--- Extracted records ---

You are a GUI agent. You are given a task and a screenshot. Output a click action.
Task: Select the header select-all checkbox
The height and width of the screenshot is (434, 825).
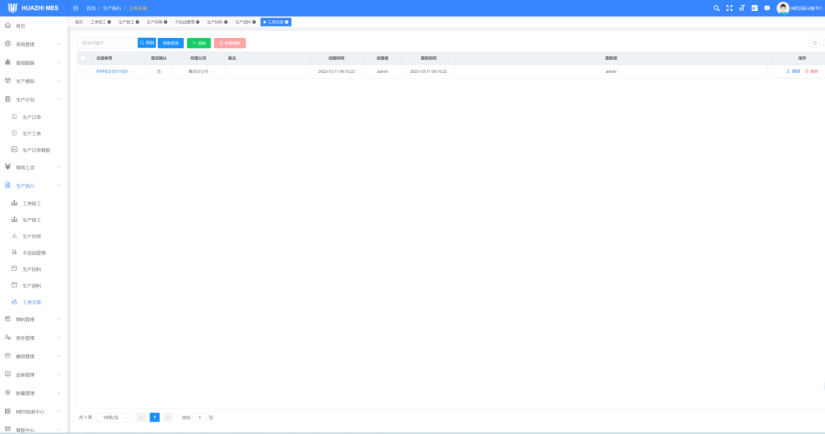tap(83, 58)
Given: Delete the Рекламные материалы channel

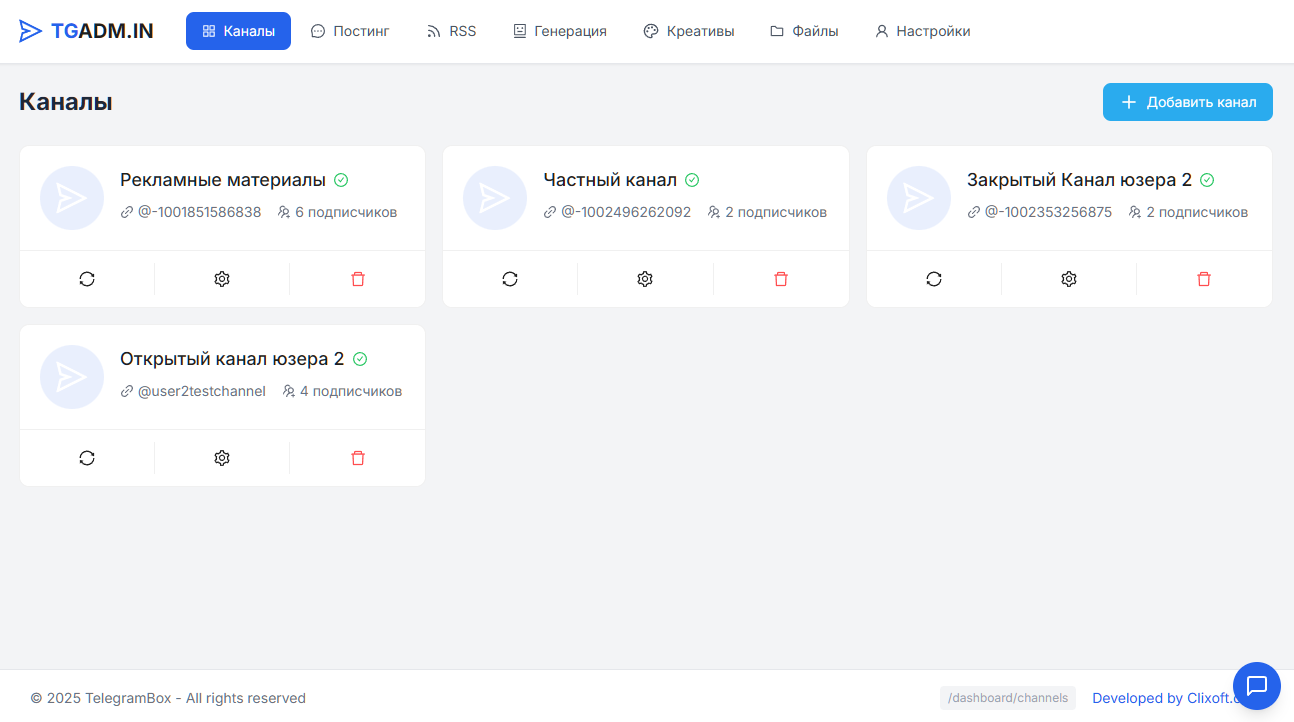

---

- _The problem_:
The answer consists solely of the lines from the one holding "The height and" through the final line of the records, both ends included, each duplicated exactly. Leave images out.

- _Solution for this exercise_:
The height and width of the screenshot is (434, 825).
tap(83, 58)
Given: Delete the Рекламные материалы channel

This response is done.